3e anniversaire du Hirak. L’Algérie sous haute tension  
Déploiement de dispositifs policiers surréalistes en Algérie

Il y a trois ans, jour pour jour, les Algériens ont entamé leur «révolte du sourire». Après avoir évincé Bouteflika, ils ne cessent de réclamer un «Etat civil et non militaire». Pour les faire taire, la répression s’est intensifiée, sans jamais parvenir à éteindre les flammes de la colère populaire.



Tebboune et ses donneurs d’ordre tremblent. Si ce n’était le dispositif policier surréaliste qu’ils ont déployé, un nouveau séisme populaire aurait fait trembler les murs du palais d’El Mouradia ce 22 février, date anniversaire du Hirak algérien. Après avoir évincé Bouteflika du pouvoir en avril 1999, ce Mouvement s’est poursuivi pour chasser son remplaçant, Abdelmajid Tebboun et faire revenir aux casernes les militaires qui l’ont "présidentialisé".

Aujourd’hui encore, des vidéos montrent des Algériens, jeunes et moins jeunes, manifestant leur colère face à des policiers qui les brutalisent. Même cette vieille dame n’a pas été épargnée par cette répression.

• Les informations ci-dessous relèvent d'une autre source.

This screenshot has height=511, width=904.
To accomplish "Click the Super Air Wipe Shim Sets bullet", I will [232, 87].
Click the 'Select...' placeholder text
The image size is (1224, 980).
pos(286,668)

«Dès les premières heures de la matinée de ce mardi 22 février, de nombreuses unités de la Police algérienne ont été déployées à Alger-centre et au niveau de plusieurs entrées de la capitale sur les routes qui la relient à Boumerdès, Tipaza ou Blida», constate Algérie Part Plus. Ce média révèle que le même dispositif a été déployé un peu partout dans le pays. C’est ce qui a engendre des «embouteillages monstrueux» qui «se sont produits aux portes d’Alger provoquant ainsi le malheur de plusieurs milliers d’automobilistes», souligne le site électronique en rappelant que l’objectif de ces dispositifs policiers est clairement affiché : «surveiller et empêcher tout potentiel mouvement de foules à l’occasion de la célébration du 3e anniversaire du Hirak».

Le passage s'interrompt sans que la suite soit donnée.